Last month I wrote about ways you can tell if a chief executive really gets volunteering. One of the issues I highlighted was what leadership asks for by way of reporting data on a volunteer programme. I want to expand on this point.

A while ago I heard a volunteer manager speak proudly that they had finally managed to get their senior management team to accept a key performance indicator on volunteering on their management scorecard. The KPI in questions looked at how many volunteers the organisation had in total.

To me, that measure is probably worse than no measure at all. Measuring the total number of volunteers risks management falling into two significant traps when considering volunteering:

  • It encourages a focus on numbers and that inevitably results in a mindset that more volunteers is automatically a good thing.
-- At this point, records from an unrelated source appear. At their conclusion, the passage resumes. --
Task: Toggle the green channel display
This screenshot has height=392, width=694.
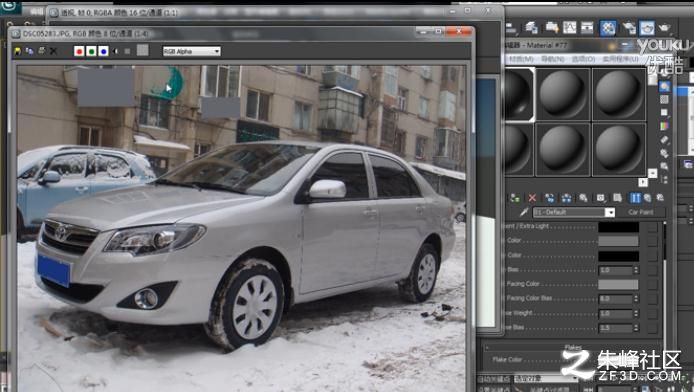Action: click(91, 51)
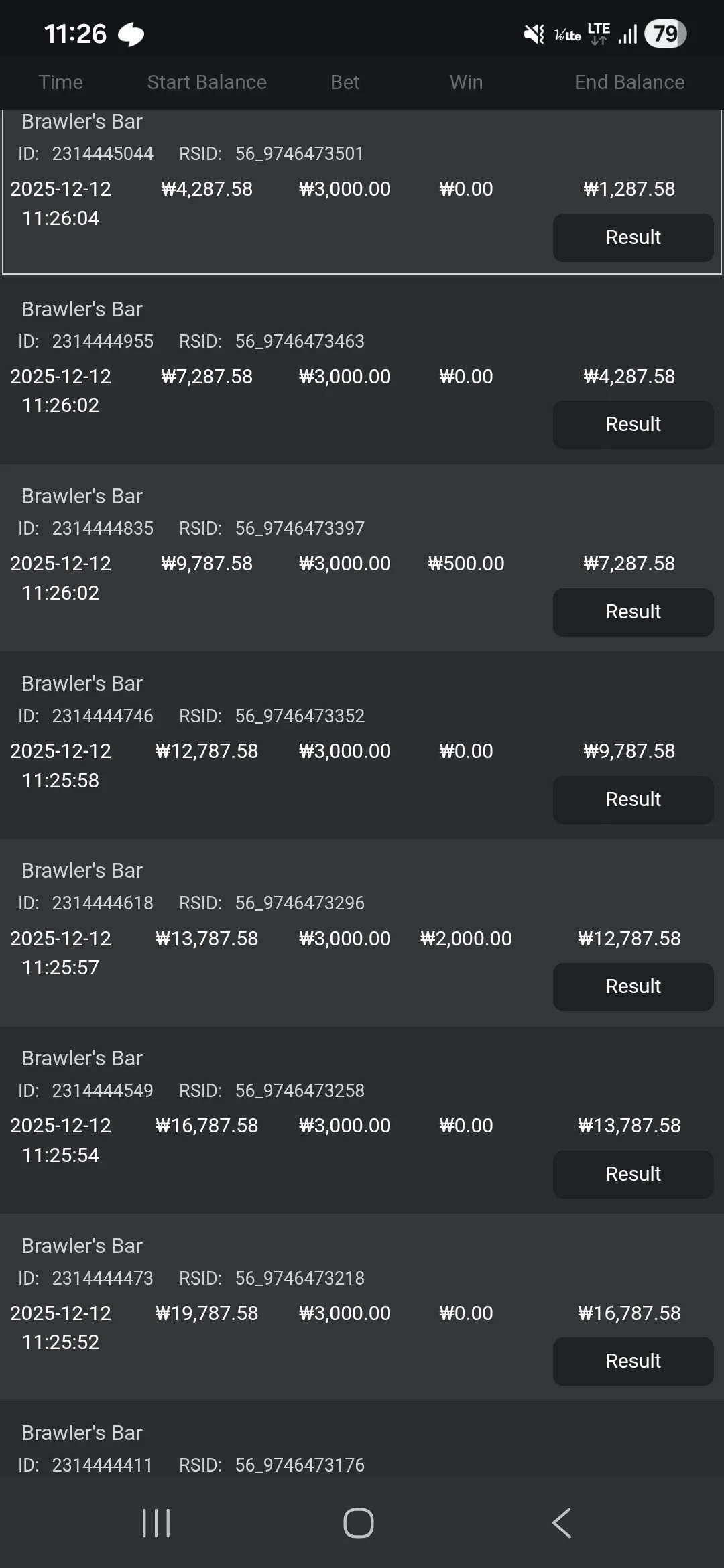Open Result for bet ID 2314444549
The width and height of the screenshot is (724, 1568).
pyautogui.click(x=633, y=1174)
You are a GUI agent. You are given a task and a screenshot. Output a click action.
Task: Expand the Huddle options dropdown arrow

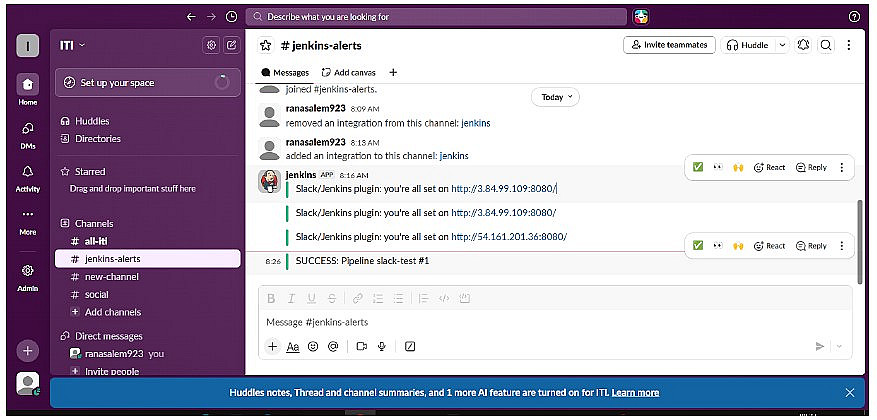click(782, 45)
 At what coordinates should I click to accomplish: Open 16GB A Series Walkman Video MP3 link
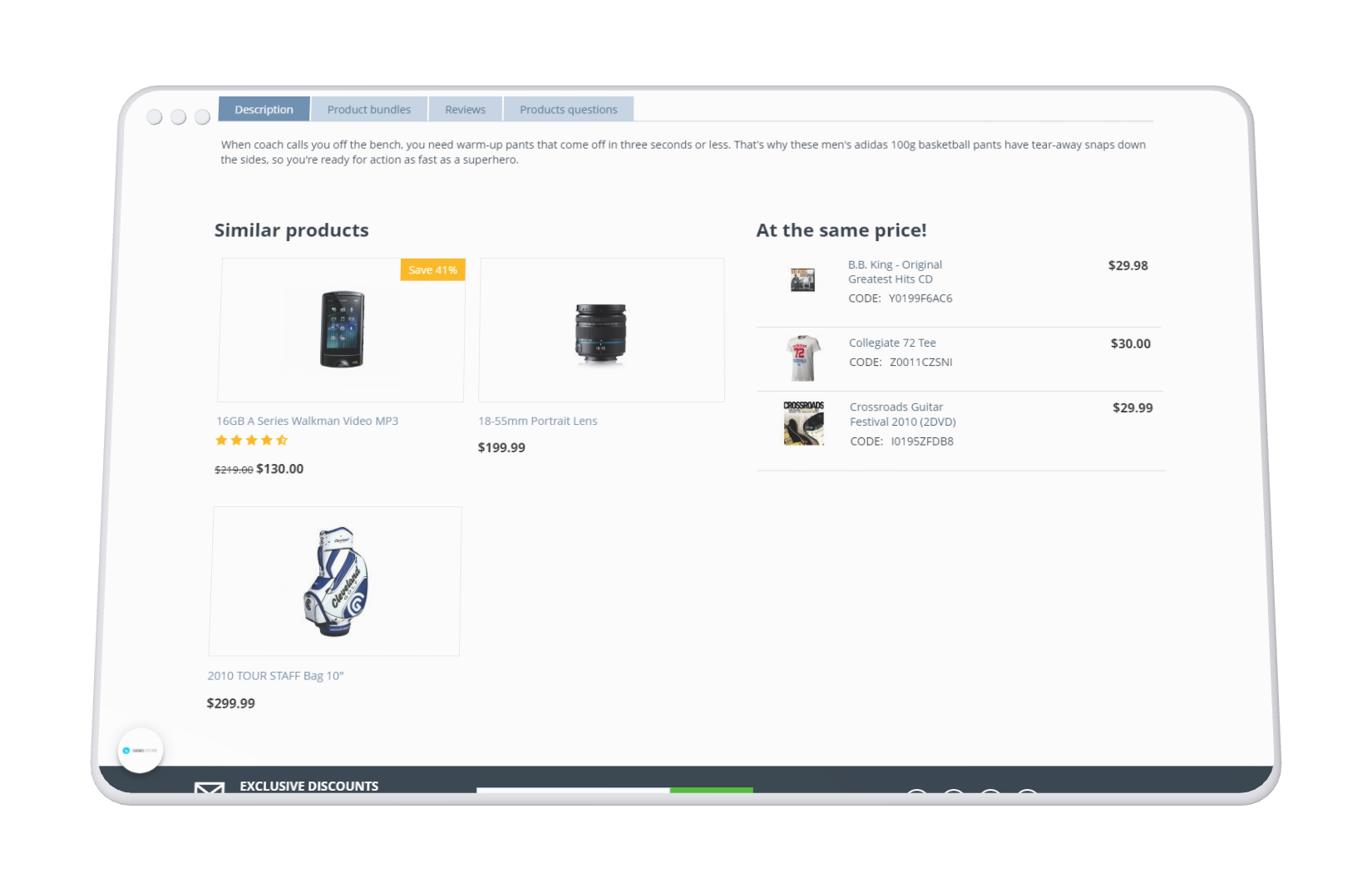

If an organisation can achieve the same or a better outcome without having to take on more volunteers (and the associated time and cost involved) isn’t that an efficient thing to do? Similarly, a focus on volunteer numbers means a focus on always getting more volunteers, with recruitment becoming the overall priority. Attention on other aspects of volunteer management can then wain, resulting in a revolving door where people leave in greater volume than they start.
  • Just as it risks more volunteers being seen as the goal, such a KPI risks fewer volunteers being seen as failure. So the volunteer manager ends up never wanting to lose a volunteer. This can result in poor performing volunteers or those who are disruptive being kept on when they should be let go. It can also result in volunteers not being given the flexibility they need to stop volunteering because of other demands on their time, something which can result in those volunteers never coming back again in future.

A much better approach would be to link a volunteering KPI to some kind of strategic goal for the organisation, enabling the senior management team to see how volunteers are contributing to the mission and vision. My current favourite is a KPI that measures what percentage of volunteers would recommend volunteering to their friends and family. It rightly focuses on the experience volunteers have: if it’s good, then they will be more inclined to speak favourably about their volunteering, and, if it’s a bad experience, this is less likely.

It isn’t perfect, but it’s better than a bums-on-seats approach.

What organisation leaders ask for by way of reporting speaks volumes about the importance they place on volunteers and how well they understand volunteering. Similarly, what volunteer managers propose they measure has major implications for their work and how well volunteering is understood within the organisation.

Tread carefully. Any KPI is not necessarily a good KPI.